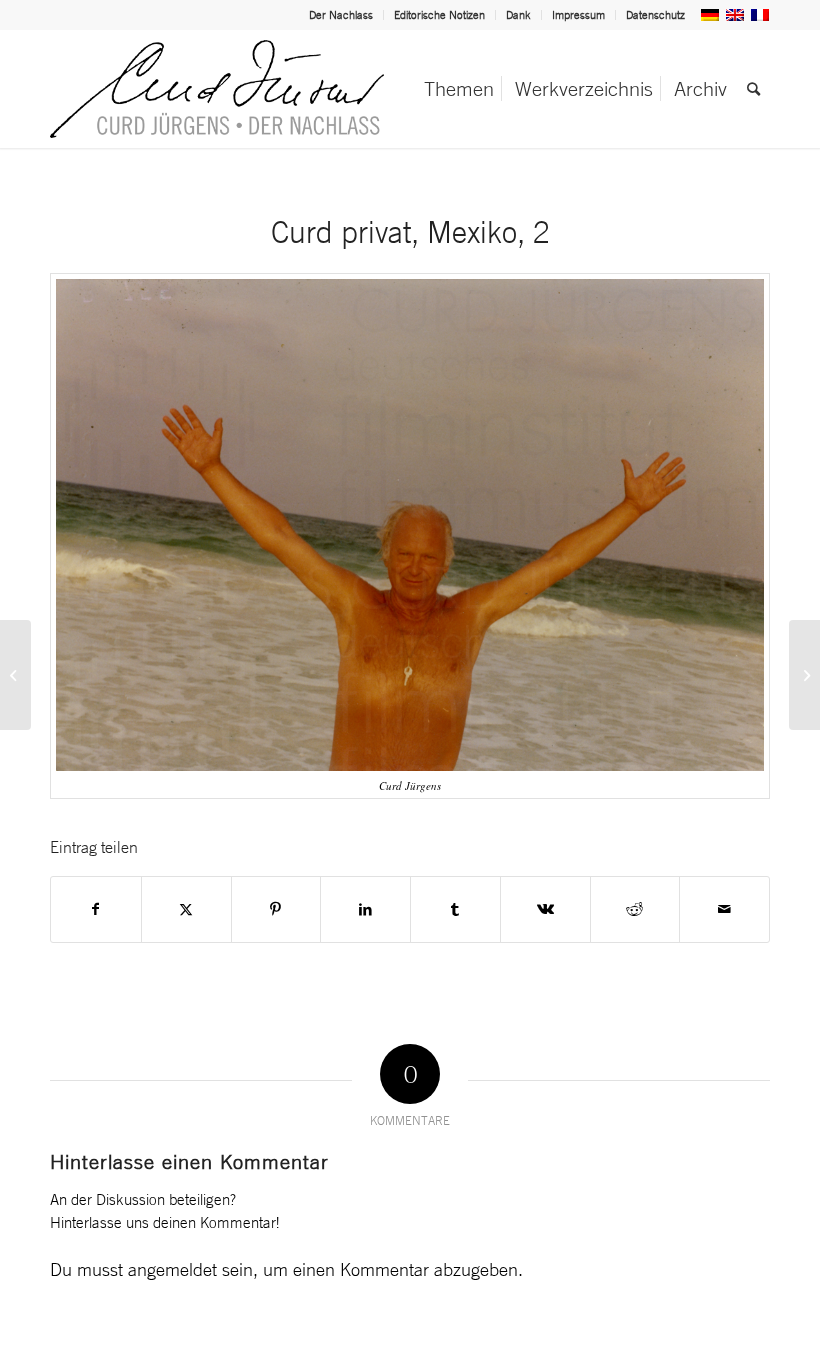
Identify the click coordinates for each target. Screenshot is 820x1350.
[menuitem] (341, 15)
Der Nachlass (341, 15)
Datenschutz (655, 15)
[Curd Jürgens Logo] (217, 89)
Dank (518, 15)
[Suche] (753, 89)
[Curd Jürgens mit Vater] (15, 675)
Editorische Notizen (439, 15)
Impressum (578, 15)
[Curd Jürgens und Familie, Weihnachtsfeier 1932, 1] (804, 675)
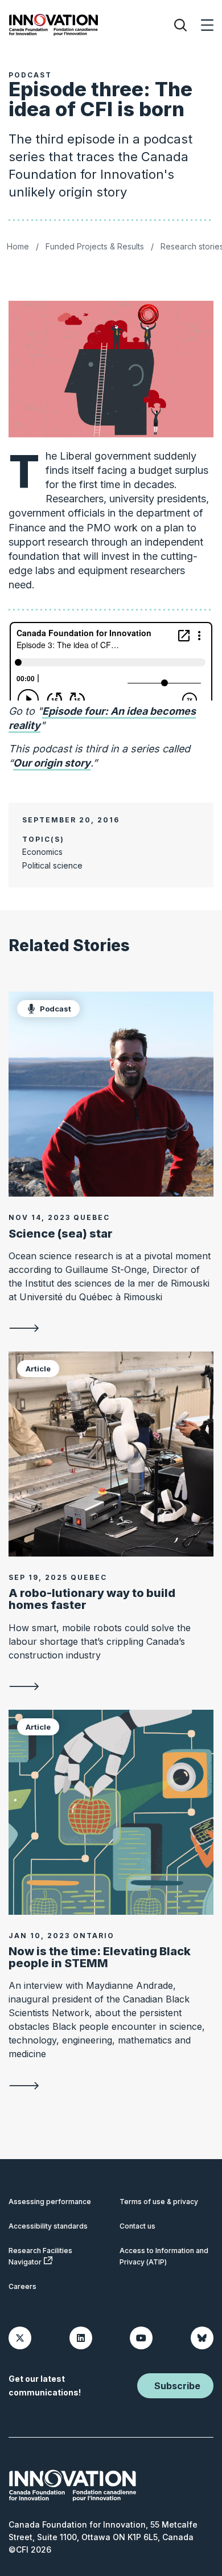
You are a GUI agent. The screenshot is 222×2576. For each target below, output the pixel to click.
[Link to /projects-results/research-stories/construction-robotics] (111, 1686)
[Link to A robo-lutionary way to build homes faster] (111, 1454)
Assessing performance (50, 2201)
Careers (22, 2286)
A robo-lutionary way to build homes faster (92, 1599)
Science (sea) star (61, 1233)
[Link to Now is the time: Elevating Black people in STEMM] (111, 1812)
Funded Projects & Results (95, 246)
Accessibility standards (48, 2226)
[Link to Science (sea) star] (111, 1094)
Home (18, 246)
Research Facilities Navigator (40, 2256)
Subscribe (177, 2385)
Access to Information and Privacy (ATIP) (164, 2256)
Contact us (137, 2226)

──────────────────────────────

Would you reproduce the lines above, from the very first through the line containing "Impressum (578, 15)", exactly and without the pictures?

Identify the click coordinates for each target. Screenshot is 820x1350.
[menuitem] (341, 15)
Der Nachlass (341, 15)
Datenschutz (655, 15)
[Curd Jürgens Logo] (217, 89)
Dank (518, 15)
[Suche] (753, 89)
[Curd Jürgens mit Vater] (15, 675)
Editorische Notizen (439, 15)
Impressum (578, 15)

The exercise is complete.